### Task objective
Write out precisely the lines beginning with the line that contains "2022年1月 (31, 1816)" and ending with the last line of the entries, and no other lines.

**** Information provided ****

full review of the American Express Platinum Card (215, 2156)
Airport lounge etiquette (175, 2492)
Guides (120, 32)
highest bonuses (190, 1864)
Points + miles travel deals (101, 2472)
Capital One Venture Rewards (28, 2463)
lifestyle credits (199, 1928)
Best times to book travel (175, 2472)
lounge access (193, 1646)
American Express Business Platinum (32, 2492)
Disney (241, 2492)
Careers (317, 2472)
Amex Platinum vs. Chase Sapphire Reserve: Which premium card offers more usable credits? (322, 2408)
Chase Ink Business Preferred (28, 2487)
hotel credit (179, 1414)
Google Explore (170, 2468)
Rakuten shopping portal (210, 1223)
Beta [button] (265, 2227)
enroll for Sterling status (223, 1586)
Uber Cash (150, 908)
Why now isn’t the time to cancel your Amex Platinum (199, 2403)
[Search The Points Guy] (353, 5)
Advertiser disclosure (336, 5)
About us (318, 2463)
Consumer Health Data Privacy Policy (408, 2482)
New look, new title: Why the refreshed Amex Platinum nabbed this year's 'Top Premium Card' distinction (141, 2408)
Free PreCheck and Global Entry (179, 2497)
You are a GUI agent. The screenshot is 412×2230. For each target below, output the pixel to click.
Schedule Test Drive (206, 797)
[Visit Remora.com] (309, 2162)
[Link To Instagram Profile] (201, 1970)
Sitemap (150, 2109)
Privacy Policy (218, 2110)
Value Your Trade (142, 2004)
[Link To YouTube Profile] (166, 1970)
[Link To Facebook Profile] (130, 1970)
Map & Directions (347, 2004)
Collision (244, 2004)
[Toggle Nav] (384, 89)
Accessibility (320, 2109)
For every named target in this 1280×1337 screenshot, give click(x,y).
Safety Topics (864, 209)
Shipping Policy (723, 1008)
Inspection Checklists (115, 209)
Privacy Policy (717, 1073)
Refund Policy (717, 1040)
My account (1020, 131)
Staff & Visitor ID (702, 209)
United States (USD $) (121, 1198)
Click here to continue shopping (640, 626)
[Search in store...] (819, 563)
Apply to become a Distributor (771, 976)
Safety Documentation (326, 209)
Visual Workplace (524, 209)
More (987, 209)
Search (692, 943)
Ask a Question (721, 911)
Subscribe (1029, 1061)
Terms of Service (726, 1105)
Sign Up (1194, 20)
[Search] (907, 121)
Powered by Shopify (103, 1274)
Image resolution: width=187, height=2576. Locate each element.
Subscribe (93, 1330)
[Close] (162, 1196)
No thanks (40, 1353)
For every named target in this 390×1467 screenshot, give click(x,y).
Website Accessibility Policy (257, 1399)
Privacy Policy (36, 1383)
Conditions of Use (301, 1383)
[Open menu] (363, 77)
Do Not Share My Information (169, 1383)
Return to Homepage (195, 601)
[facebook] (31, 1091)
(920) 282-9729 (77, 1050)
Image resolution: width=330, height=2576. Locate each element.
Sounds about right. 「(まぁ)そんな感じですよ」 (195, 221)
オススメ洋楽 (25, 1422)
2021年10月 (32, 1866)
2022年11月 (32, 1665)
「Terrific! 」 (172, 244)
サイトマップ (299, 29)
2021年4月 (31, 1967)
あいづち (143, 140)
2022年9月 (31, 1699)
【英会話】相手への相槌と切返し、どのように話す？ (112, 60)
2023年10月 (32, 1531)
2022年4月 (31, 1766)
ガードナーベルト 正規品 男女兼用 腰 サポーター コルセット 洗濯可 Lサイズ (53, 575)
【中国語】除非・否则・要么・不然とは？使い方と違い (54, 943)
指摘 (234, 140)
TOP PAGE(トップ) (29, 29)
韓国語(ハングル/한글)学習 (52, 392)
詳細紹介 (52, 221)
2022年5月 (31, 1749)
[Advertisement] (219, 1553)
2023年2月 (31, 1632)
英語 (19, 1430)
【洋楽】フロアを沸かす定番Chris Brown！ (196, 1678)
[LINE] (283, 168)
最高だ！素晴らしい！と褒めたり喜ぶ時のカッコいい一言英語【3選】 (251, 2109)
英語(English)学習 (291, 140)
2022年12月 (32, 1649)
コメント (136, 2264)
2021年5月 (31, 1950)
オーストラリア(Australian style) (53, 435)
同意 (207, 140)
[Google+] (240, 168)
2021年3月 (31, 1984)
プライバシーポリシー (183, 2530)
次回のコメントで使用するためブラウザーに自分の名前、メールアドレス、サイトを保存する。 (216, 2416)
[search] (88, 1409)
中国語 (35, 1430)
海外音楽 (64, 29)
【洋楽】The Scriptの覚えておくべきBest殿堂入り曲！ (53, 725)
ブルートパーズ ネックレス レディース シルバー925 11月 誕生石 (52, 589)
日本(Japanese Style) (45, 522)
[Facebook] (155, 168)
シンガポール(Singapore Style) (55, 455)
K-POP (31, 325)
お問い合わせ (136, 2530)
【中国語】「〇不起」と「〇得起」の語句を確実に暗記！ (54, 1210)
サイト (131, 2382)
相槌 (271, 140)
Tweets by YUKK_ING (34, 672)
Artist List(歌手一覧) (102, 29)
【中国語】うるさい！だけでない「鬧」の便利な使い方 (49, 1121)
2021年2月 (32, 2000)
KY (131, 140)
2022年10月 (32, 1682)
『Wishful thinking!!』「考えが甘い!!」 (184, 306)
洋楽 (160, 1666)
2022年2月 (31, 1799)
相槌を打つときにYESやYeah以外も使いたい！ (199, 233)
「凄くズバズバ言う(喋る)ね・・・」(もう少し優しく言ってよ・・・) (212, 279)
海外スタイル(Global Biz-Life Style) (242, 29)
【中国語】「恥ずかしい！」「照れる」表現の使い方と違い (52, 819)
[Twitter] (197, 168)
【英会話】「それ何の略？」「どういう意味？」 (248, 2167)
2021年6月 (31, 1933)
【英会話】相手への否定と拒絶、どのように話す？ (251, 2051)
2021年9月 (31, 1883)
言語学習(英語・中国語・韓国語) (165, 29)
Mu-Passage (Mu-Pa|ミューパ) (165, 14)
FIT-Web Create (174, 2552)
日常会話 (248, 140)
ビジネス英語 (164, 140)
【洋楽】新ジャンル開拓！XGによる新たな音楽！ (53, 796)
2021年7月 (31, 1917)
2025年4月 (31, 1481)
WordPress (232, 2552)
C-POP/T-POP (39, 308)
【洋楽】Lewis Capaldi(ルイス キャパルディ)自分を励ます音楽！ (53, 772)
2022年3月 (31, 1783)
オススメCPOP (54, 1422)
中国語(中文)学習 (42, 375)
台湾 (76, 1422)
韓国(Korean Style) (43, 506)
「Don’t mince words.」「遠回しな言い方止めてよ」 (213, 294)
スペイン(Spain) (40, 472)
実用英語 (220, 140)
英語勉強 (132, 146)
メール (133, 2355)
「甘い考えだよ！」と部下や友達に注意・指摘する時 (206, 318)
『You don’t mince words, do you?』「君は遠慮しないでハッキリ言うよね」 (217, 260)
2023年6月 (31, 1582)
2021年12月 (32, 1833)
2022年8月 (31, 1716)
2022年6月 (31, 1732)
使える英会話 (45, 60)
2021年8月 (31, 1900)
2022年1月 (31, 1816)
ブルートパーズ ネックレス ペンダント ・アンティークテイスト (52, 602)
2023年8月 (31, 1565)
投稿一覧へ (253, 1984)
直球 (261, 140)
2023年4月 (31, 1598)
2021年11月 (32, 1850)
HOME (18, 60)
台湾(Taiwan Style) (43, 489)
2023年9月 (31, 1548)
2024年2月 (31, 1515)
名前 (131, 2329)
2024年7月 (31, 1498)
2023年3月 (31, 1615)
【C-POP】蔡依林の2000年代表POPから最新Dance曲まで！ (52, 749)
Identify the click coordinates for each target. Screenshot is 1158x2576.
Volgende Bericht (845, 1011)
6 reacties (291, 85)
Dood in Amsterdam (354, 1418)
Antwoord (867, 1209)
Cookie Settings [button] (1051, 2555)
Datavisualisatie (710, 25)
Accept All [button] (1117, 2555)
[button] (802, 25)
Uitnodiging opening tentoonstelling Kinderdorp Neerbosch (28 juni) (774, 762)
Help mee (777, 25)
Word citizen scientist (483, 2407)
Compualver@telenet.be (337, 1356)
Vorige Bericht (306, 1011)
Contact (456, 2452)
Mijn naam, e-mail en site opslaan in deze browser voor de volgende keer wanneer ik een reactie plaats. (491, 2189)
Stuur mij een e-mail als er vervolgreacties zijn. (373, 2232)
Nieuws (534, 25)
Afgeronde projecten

****

### The answer
2022年1月 (31, 1816)
ブルートパーズ ネックレス ペンダント ・アンティークテイスト (52, 602)
2023年8月 (31, 1565)
投稿一覧へ (253, 1984)
直球 (261, 140)
2023年4月 (31, 1598)
2021年11月 (32, 1850)
HOME (18, 60)
台湾(Taiwan Style) (43, 489)
2023年9月 (31, 1548)
2024年2月 (31, 1515)
名前 (131, 2329)
2024年7月 (31, 1498)
2023年3月 (31, 1615)
【C-POP】蔡依林の2000年代表POPから最新Dance曲まで！ (52, 749)
Identify the click coordinates for each target. Screenshot is 1158x2576.
Volgende Bericht (845, 1011)
6 reacties (291, 85)
Dood in Amsterdam (354, 1418)
Antwoord (867, 1209)
Cookie Settings [button] (1051, 2555)
Datavisualisatie (710, 25)
Accept All [button] (1117, 2555)
[button] (802, 25)
Uitnodiging opening tentoonstelling Kinderdorp Neerbosch (28 juni) (774, 762)
Help mee (777, 25)
Word citizen scientist (483, 2407)
Compualver@telenet.be (337, 1356)
Vorige Bericht (306, 1011)
Contact (456, 2452)
Mijn naam, e-mail en site opslaan in deze browser voor de volgende keer wanneer ik een reactie plaats. (491, 2189)
Stuur mij een e-mail als er vervolgreacties zijn. (373, 2232)
Nieuws (534, 25)
Afgeronde projecten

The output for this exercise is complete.